▸ **SUPPLIED DATA**:
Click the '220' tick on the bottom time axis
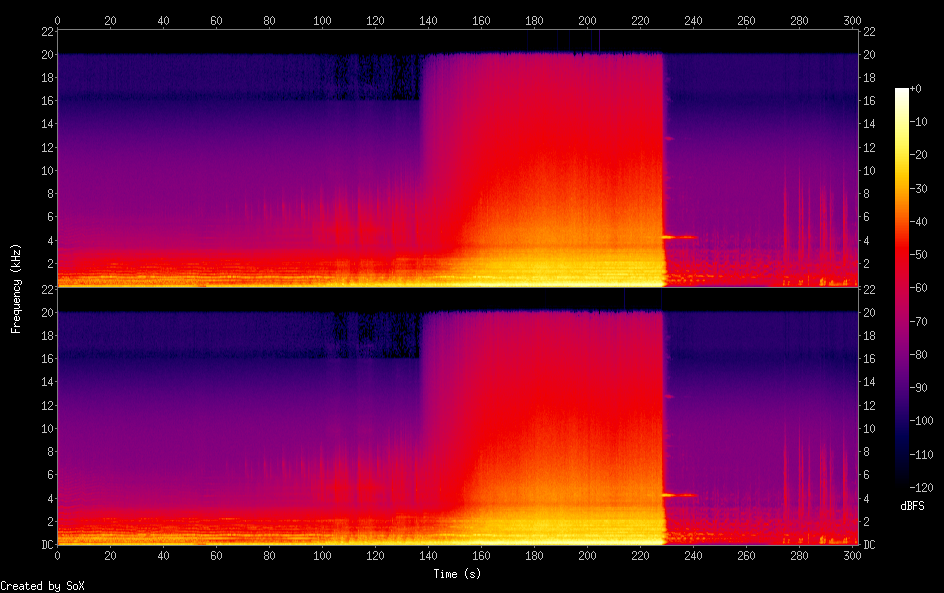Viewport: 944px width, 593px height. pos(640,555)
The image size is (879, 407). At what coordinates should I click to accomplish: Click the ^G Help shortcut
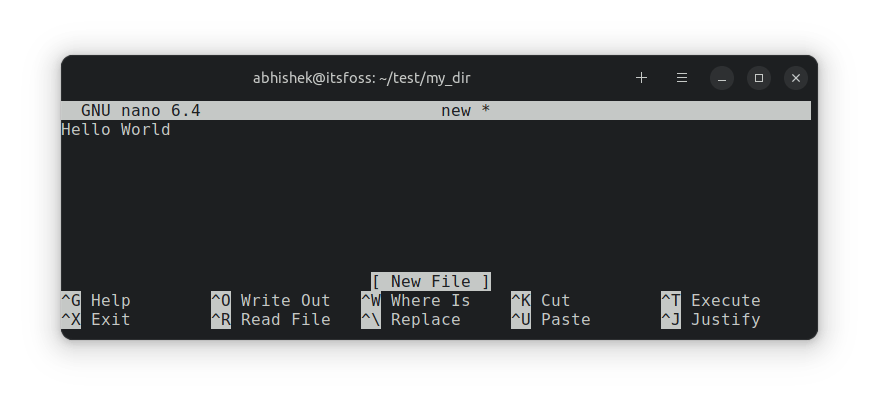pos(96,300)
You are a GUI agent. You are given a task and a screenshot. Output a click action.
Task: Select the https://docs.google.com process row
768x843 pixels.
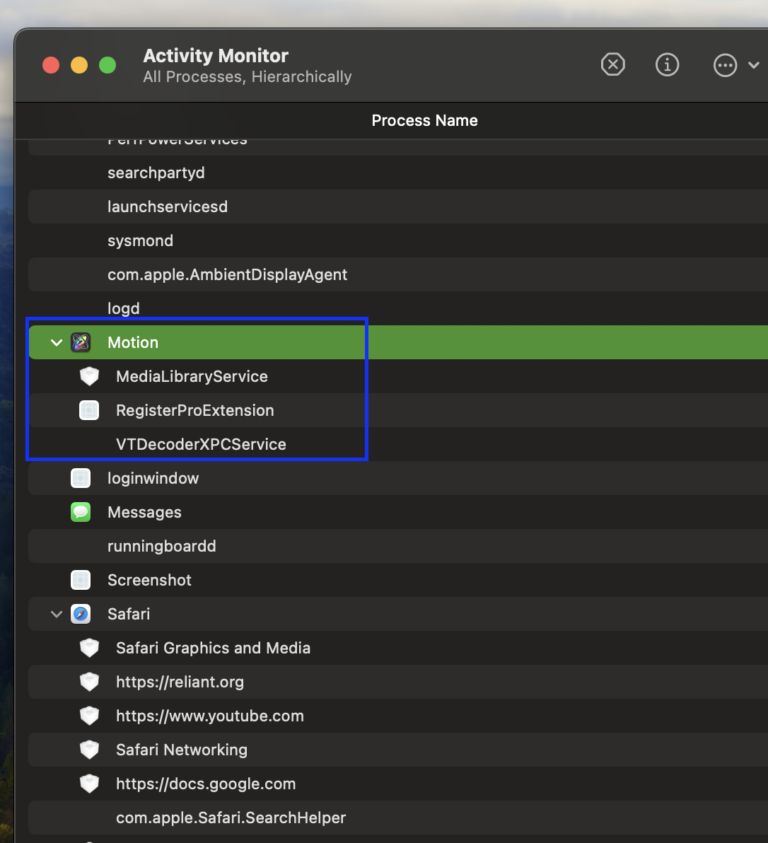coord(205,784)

▸ **GOAL OF THE EXERCISE**: When you repeat the lines above, keep them exact and leave out each image they contain.

▸ **SOLUTION**:
Click the '220' tick on the bottom time axis
Viewport: 944px width, 593px height. pos(640,555)
The image size is (879, 407). At what coordinates should I click to accomplish: Click the ^G Help shortcut
pos(96,300)
You are a GUI agent. You are given a task and a screenshot. Output a click action.
Task: Select the https://docs.google.com process row
768x843 pixels.
coord(205,784)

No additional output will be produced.